**EXERCISE DETAILS:**
Go to the line that contains "Task: Select the Vessel Inquiries folder" in the records below and repeat it, and each line after it, exactly through the end, omitting pictures.

**AVAILABLE DATA:**
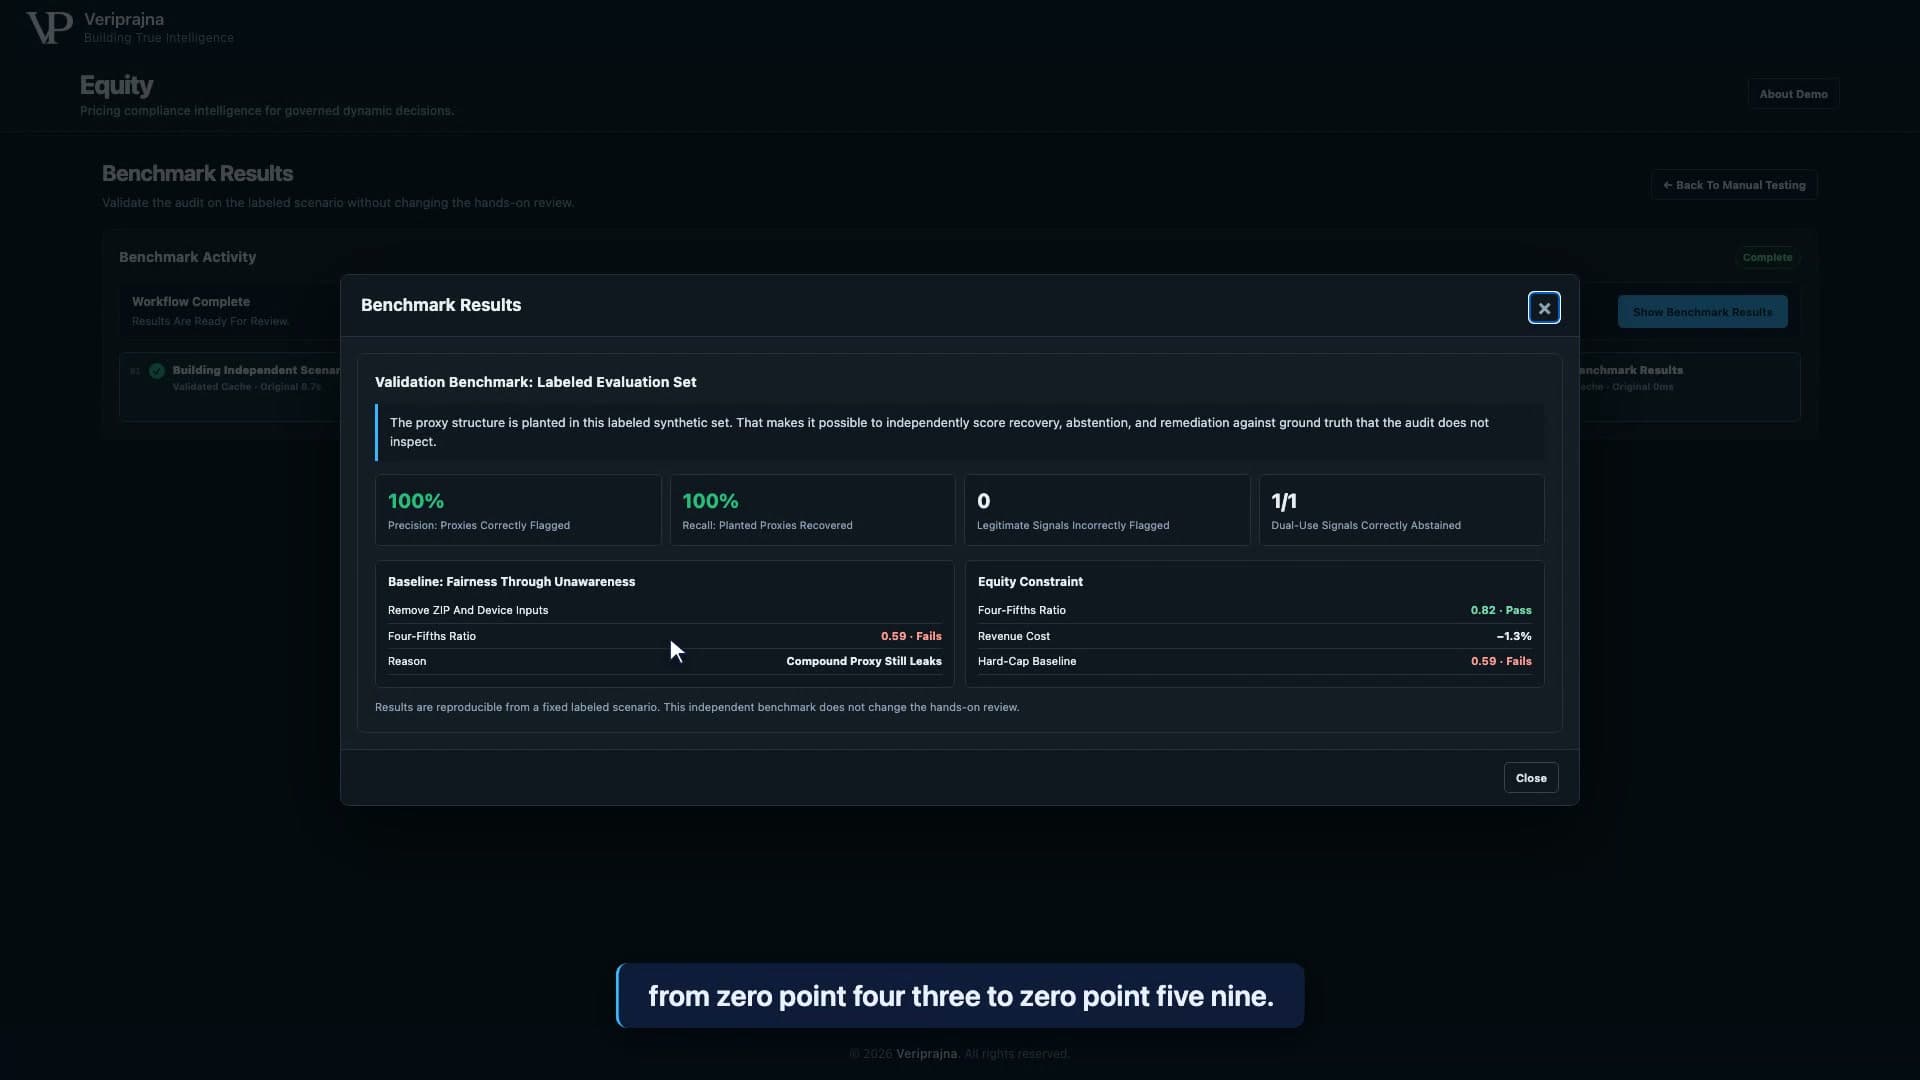Click the Veriprajna VP logo icon
This screenshot has width=1920, height=1080.
click(49, 27)
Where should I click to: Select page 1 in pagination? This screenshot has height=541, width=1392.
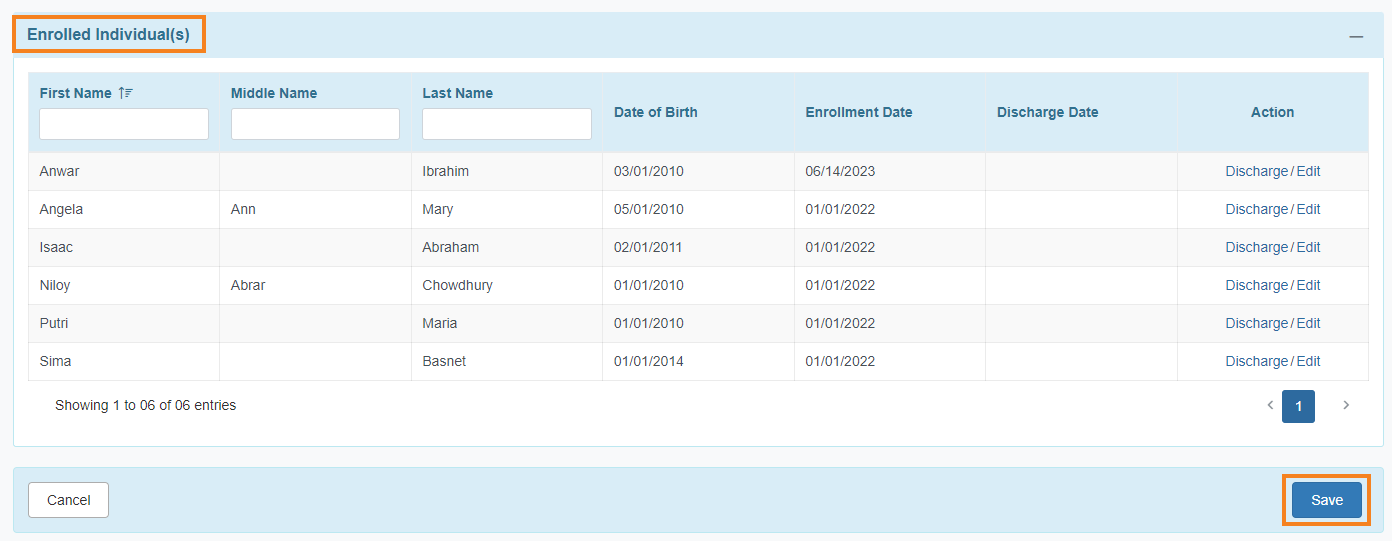pos(1298,406)
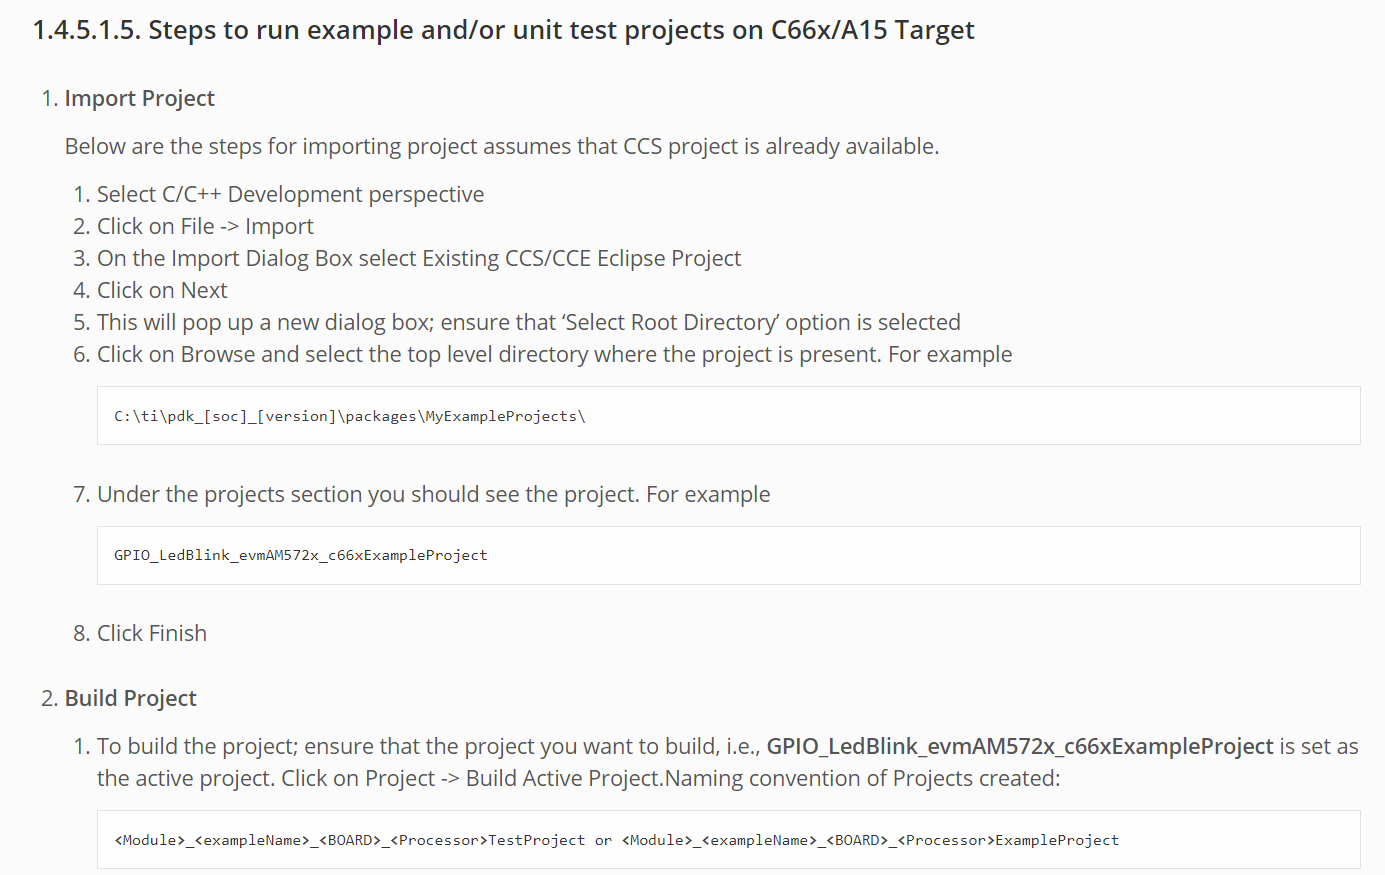Click the "Click on File -> Import" step
Image resolution: width=1385 pixels, height=875 pixels.
click(205, 226)
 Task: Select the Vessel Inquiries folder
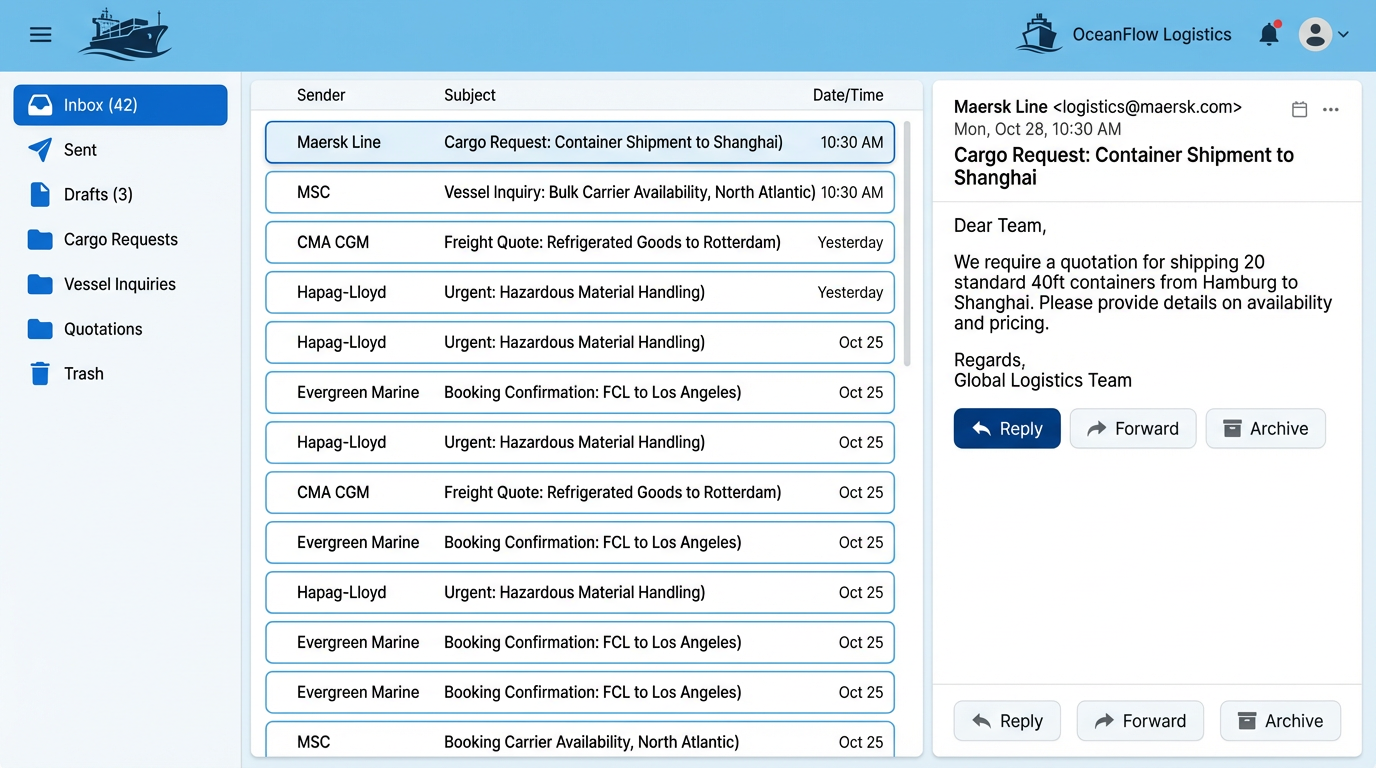(x=119, y=284)
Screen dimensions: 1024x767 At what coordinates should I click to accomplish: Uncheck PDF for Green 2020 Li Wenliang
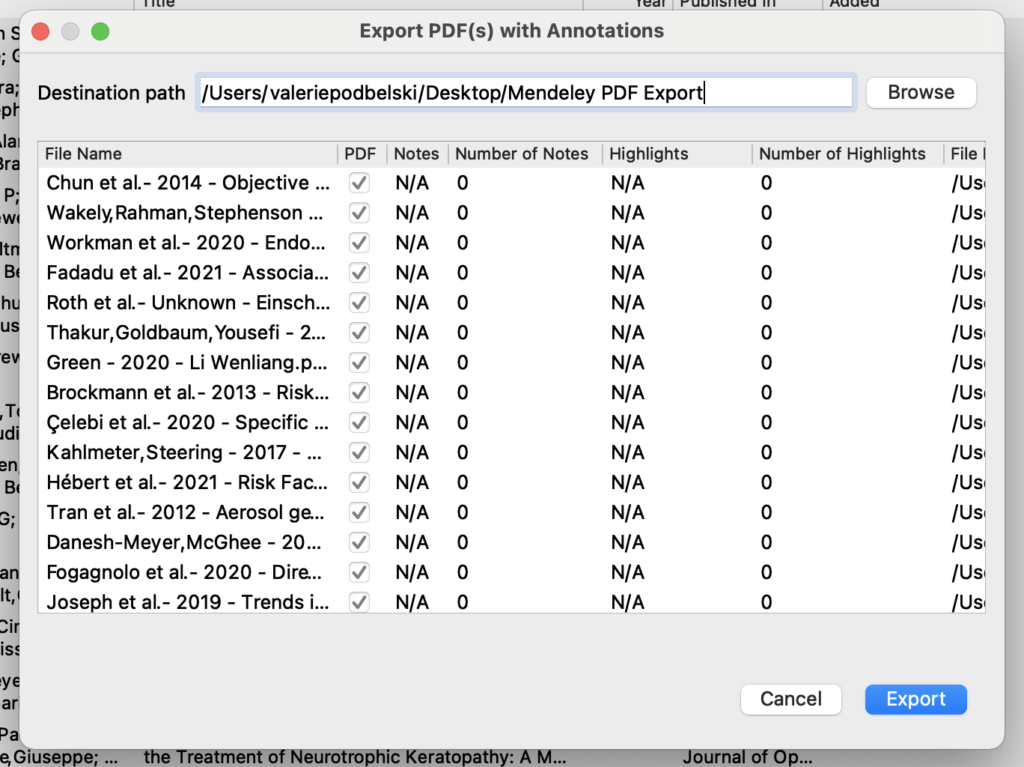(360, 363)
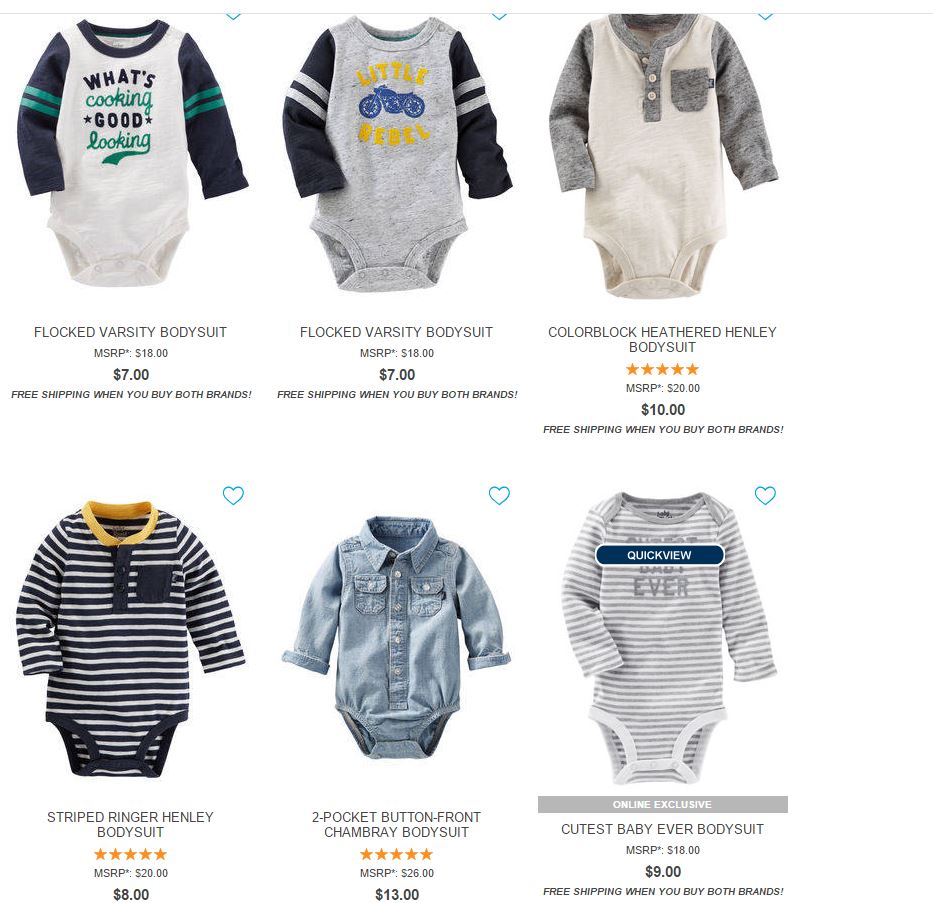The image size is (933, 903).
Task: Select the denim chambray bodysuit picture
Action: (x=396, y=638)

**ANSWER BOX:**
 Task: Select the Vessel Inquiries folder
(x=119, y=284)
Screen dimensions: 1024x767 At what coordinates should I click to accomplish: Uncheck PDF for Green 2020 Li Wenliang
(360, 363)
The image size is (933, 903).
Task: Select the denim chambray bodysuit picture
Action: (x=396, y=638)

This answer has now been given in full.